KXEZ (92.1 FM) is a radio station broadcasting a Classic Country format supplied by satellite service Dial Global. The station is licensed to Farmersville, Texas and primarily serves suburbs north and east of Dallas.  KXEZ's signal is weak to nonexistent in most of Dallas. Studios are located on Greenville Avenue in north Dallas, and the transmitter is located southeast of Blue Ridge in Collin County.

KXEZ is owned by Ken Jones of Garland, Texas.  His company is known as Metro Broadcasters-Texas, Inc.

History
KXEZ began broadcasting in September 1998 with a format of standards and big-band selections with live personalities from 6 a.m. to 6 p.m. and "The Music of Your Life" format via satellite the rest of the broadcast day.  The station was promoted as EZ (Easy) 92.1.

Personalities during that era included Hal Mayfield, Jack Bishop and Ray Harland.

In September 2005, KXEZ began airing an oldies format promoted as "Good Times Oldies" supplied by the Jones Radio Networks (now Dial Global) by satellite.  Local traffic and weather reports were aired during mornings and afternoons.

Live, specialized oldies shows aired on Sunday nights during that period. KXEZ also broadcasts local high school sports including football, basketball, baseball and softball.

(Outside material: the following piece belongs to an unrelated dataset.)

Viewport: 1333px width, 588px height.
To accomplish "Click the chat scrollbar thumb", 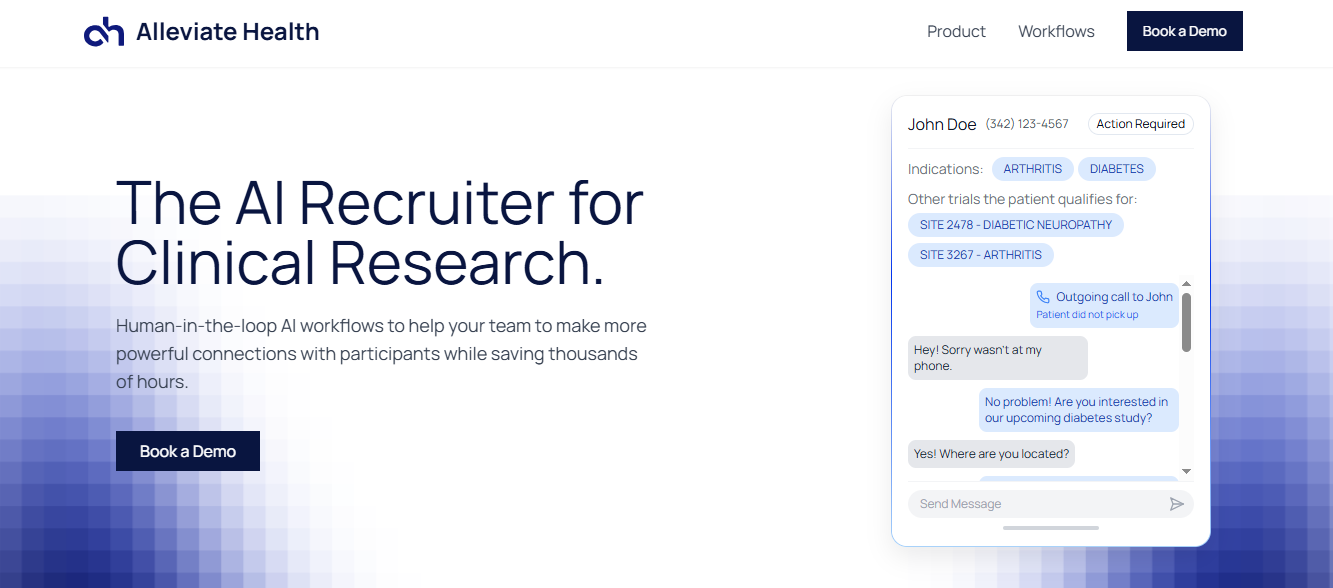I will pos(1186,322).
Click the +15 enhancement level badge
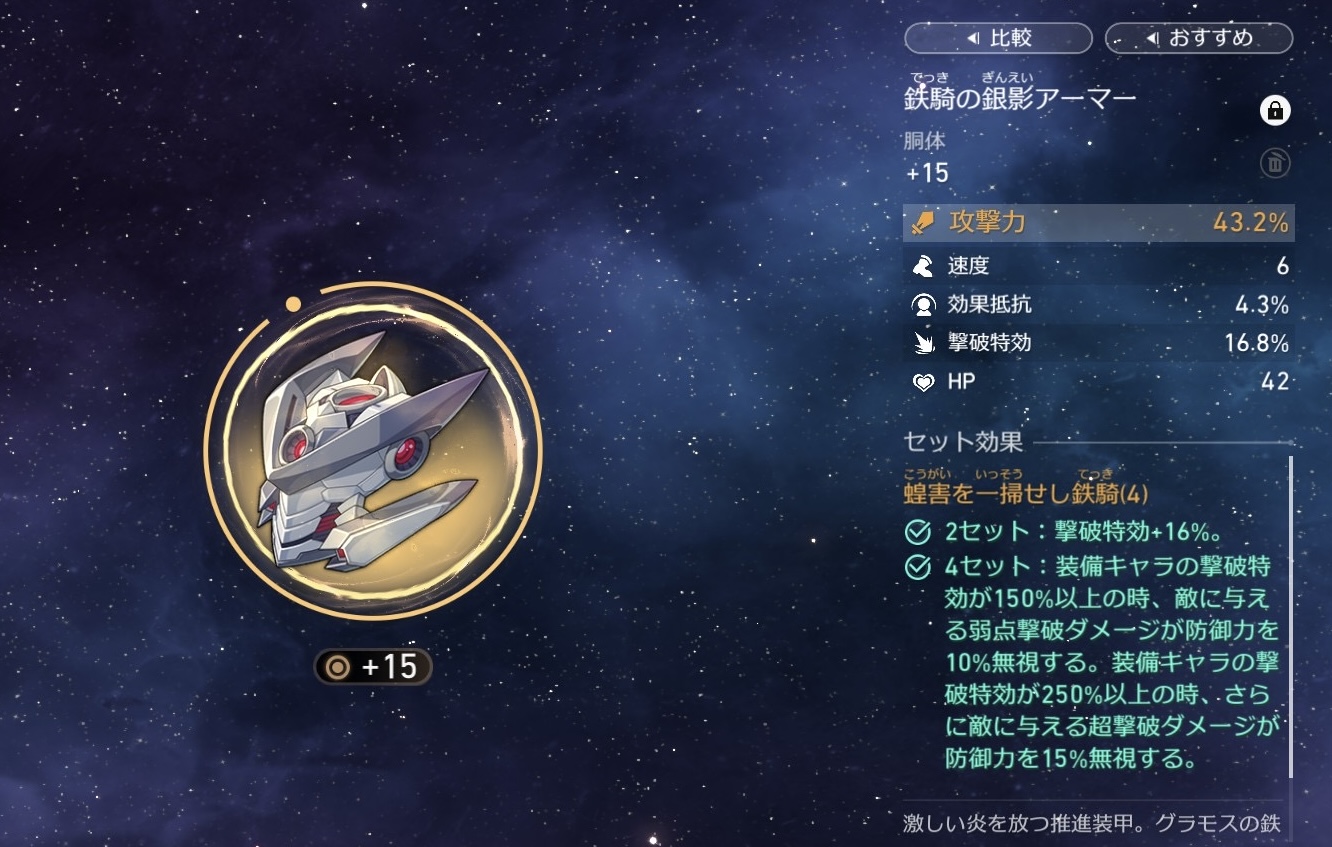The height and width of the screenshot is (847, 1332). [373, 667]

In December 2006, KXEZ switched to a Classic Country format provided by Dial Global.  KXEZ is now known as "The Possum" with recorded promos by country music legend George Jones. After Jones' passing in 2013, they changed the promos to honor the late, great country legend.

In 2011, KXEZ's owner, Ken Jones, decided to end live traffic and weather reports, and the station became totally automated except for high school sports.